-- Material to process follows --

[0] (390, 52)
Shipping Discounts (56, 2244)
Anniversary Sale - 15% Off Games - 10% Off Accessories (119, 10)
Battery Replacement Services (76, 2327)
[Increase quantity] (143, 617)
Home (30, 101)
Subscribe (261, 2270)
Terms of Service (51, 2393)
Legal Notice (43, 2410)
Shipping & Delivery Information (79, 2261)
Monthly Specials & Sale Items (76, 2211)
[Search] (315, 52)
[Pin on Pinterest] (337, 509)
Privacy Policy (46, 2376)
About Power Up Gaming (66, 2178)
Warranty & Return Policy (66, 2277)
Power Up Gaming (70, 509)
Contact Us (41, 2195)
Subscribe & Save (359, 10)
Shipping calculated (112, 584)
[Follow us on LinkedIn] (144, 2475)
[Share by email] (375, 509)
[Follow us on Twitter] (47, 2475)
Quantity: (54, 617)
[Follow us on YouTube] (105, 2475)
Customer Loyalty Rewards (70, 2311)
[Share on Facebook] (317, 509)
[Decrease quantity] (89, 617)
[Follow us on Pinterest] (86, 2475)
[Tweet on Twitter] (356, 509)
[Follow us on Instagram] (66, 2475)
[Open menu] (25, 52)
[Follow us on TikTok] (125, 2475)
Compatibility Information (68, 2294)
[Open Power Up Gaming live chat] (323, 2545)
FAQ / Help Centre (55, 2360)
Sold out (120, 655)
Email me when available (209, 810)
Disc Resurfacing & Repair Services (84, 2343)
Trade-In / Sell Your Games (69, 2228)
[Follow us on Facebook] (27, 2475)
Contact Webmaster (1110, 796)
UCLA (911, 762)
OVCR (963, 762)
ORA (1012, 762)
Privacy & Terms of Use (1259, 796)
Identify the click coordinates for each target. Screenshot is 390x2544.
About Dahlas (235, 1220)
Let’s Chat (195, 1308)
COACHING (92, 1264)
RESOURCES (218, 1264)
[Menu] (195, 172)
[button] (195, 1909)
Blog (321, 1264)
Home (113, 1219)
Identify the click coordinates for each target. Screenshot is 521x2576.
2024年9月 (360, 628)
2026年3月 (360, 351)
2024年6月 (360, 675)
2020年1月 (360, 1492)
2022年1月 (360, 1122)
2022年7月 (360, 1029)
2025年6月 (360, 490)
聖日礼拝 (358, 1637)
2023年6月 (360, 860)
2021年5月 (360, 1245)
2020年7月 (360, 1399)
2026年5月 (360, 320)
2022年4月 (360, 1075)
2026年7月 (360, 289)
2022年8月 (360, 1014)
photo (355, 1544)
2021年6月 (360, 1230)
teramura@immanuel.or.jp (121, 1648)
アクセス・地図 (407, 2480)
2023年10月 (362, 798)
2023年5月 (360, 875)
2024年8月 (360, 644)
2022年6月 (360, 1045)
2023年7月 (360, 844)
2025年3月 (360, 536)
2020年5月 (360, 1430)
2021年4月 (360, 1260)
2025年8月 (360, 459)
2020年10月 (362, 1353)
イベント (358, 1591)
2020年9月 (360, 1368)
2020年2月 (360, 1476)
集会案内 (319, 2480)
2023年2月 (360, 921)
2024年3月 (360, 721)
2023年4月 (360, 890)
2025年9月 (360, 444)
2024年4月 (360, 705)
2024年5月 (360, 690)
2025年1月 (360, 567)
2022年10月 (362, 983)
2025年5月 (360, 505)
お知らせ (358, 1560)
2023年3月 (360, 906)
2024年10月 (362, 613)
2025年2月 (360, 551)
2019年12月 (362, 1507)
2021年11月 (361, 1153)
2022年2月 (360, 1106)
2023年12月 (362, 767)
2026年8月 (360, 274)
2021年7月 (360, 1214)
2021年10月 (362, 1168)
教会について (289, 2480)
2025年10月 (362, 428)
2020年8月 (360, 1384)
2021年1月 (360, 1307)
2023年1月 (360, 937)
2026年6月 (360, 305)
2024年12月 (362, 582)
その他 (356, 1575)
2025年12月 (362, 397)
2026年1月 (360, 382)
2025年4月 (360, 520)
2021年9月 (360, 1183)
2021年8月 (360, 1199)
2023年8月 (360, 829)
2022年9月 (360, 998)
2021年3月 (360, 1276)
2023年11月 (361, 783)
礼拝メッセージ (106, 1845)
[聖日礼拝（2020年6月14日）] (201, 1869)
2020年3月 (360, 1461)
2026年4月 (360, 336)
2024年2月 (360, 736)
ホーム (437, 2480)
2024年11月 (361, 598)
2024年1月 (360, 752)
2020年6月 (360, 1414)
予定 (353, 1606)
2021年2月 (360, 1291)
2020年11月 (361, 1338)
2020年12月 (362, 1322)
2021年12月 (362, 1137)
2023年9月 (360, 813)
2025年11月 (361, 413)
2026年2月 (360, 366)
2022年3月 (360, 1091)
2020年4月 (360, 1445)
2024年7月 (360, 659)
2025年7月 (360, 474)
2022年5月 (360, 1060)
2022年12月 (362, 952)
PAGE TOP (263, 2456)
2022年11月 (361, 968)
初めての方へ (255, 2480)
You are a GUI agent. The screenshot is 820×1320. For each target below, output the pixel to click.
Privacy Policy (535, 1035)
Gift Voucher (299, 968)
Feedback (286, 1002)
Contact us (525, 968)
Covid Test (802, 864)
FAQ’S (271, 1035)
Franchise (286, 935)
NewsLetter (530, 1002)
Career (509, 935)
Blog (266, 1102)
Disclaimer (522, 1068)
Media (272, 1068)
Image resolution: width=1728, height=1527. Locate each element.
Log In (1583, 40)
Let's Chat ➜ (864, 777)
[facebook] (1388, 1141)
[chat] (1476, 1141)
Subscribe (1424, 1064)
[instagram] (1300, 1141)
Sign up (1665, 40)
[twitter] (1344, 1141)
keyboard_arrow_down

-- Material to process concluded --

Repeat all the records. Match each line exactly.

[0] (390, 52)
Shipping Discounts (56, 2244)
Anniversary Sale - 15% Off Games - 10% Off Accessories (119, 10)
Battery Replacement Services (76, 2327)
[Increase quantity] (143, 617)
Home (30, 101)
Subscribe (261, 2270)
Terms of Service (51, 2393)
Legal Notice (43, 2410)
Shipping & Delivery Information (79, 2261)
Monthly Specials & Sale Items (76, 2211)
[Search] (315, 52)
[Pin on Pinterest] (337, 509)
Privacy Policy (46, 2376)
About Power Up Gaming (66, 2178)
Warranty & Return Policy (66, 2277)
Power Up Gaming (70, 509)
Contact Us (41, 2195)
Subscribe & Save (359, 10)
Shipping calculated (112, 584)
[Follow us on LinkedIn] (144, 2475)
[Share by email] (375, 509)
[Follow us on Twitter] (47, 2475)
Quantity: (54, 617)
[Follow us on YouTube] (105, 2475)
Customer Loyalty Rewards (70, 2311)
[Share on Facebook] (317, 509)
[Decrease quantity] (89, 617)
[Follow us on Pinterest] (86, 2475)
[Tweet on Twitter] (356, 509)
[Follow us on Instagram] (66, 2475)
[Open menu] (25, 52)
[Follow us on TikTok] (125, 2475)
Compatibility Information (68, 2294)
[Open Power Up Gaming live chat] (323, 2545)
FAQ / Help Centre (55, 2360)
Sold out (120, 655)
Email me when available (209, 810)
Disc Resurfacing & Repair Services (84, 2343)
Trade-In / Sell Your Games (69, 2228)
[Follow us on Facebook] (27, 2475)
Contact Webmaster (1110, 796)
UCLA (911, 762)
OVCR (963, 762)
ORA (1012, 762)
Privacy & Terms of Use (1259, 796)
Identify the click coordinates for each target. Screenshot is 390x2544.
About Dahlas (235, 1220)
Let’s Chat (195, 1308)
COACHING (92, 1264)
RESOURCES (218, 1264)
[Menu] (195, 172)
[button] (195, 1909)
Blog (321, 1264)
Home (113, 1219)
Identify the click coordinates for each target. Screenshot is 521x2576.
2024年9月 (360, 628)
2026年3月 (360, 351)
2024年6月 (360, 675)
2020年1月 (360, 1492)
2022年1月 (360, 1122)
2022年7月 (360, 1029)
2025年6月 (360, 490)
聖日礼拝 (358, 1637)
2023年6月 (360, 860)
2021年5月 (360, 1245)
2020年7月 (360, 1399)
2026年5月 (360, 320)
2022年4月 (360, 1075)
2026年7月 (360, 289)
2022年8月 (360, 1014)
photo (355, 1544)
2021年6月 (360, 1230)
teramura@immanuel.or.jp (121, 1648)
アクセス・地図 (407, 2480)
2023年10月 (362, 798)
2023年5月 (360, 875)
2024年8月 (360, 644)
2022年6月 (360, 1045)
2023年7月 (360, 844)
2025年3月 (360, 536)
2020年5月 (360, 1430)
2021年4月 (360, 1260)
2025年8月 (360, 459)
2020年10月 (362, 1353)
イベント (358, 1591)
2020年9月 (360, 1368)
2020年2月 (360, 1476)
集会案内 (319, 2480)
2023年2月 (360, 921)
2024年3月 (360, 721)
2023年4月 (360, 890)
2025年9月 (360, 444)
2024年4月 (360, 705)
2024年5月 (360, 690)
2025年1月 (360, 567)
2022年10月 (362, 983)
2025年5月 (360, 505)
お知らせ (358, 1560)
2023年3月 (360, 906)
2024年10月 (362, 613)
2025年2月 (360, 551)
2019年12月 (362, 1507)
2021年11月 (361, 1153)
2022年2月 (360, 1106)
2023年12月 (362, 767)
2026年8月 (360, 274)
2021年7月 (360, 1214)
2021年10月 (362, 1168)
教会について (289, 2480)
2025年10月 (362, 428)
2020年8月 (360, 1384)
2021年1月 (360, 1307)
2023年1月 (360, 937)
2026年6月 (360, 305)
2024年12月 (362, 582)
その他 (356, 1575)
2025年12月 (362, 397)
2026年1月 (360, 382)
2025年4月 (360, 520)
2021年9月 (360, 1183)
2021年8月 (360, 1199)
2023年8月 (360, 829)
2022年9月 (360, 998)
2021年3月 (360, 1276)
2023年11月 (361, 783)
礼拝メッセージ (106, 1845)
[聖日礼拝（2020年6月14日）] (201, 1869)
2020年3月 (360, 1461)
2026年4月 (360, 336)
2024年2月 (360, 736)
ホーム (437, 2480)
2024年11月 (361, 598)
2024年1月 (360, 752)
2020年6月 (360, 1414)
予定 (353, 1606)
2021年2月 (360, 1291)
2020年11月 (361, 1338)
2020年12月 (362, 1322)
2021年12月 (362, 1137)
2023年9月 (360, 813)
2025年11月 (361, 413)
2026年2月 (360, 366)
2022年3月 (360, 1091)
2020年4月 (360, 1445)
2024年7月 (360, 659)
2025年7月 (360, 474)
2022年5月 (360, 1060)
2022年12月 (362, 952)
PAGE TOP (263, 2456)
2022年11月 (361, 968)
初めての方へ (255, 2480)
You are a GUI agent. The screenshot is 820×1320. For each target below, output the pixel to click.
Privacy Policy (535, 1035)
Gift Voucher (299, 968)
Feedback (286, 1002)
Contact us (525, 968)
Covid Test (802, 864)
FAQ’S (271, 1035)
Franchise (286, 935)
NewsLetter (530, 1002)
Career (509, 935)
Blog (266, 1102)
Disclaimer (522, 1068)
Media (272, 1068)
Image resolution: width=1728, height=1527. Locate each element.
Log In (1583, 40)
Let's Chat ➜ (864, 777)
[facebook] (1388, 1141)
[chat] (1476, 1141)
Subscribe (1424, 1064)
[instagram] (1300, 1141)
Sign up (1665, 40)
[twitter] (1344, 1141)
keyboard_arrow_down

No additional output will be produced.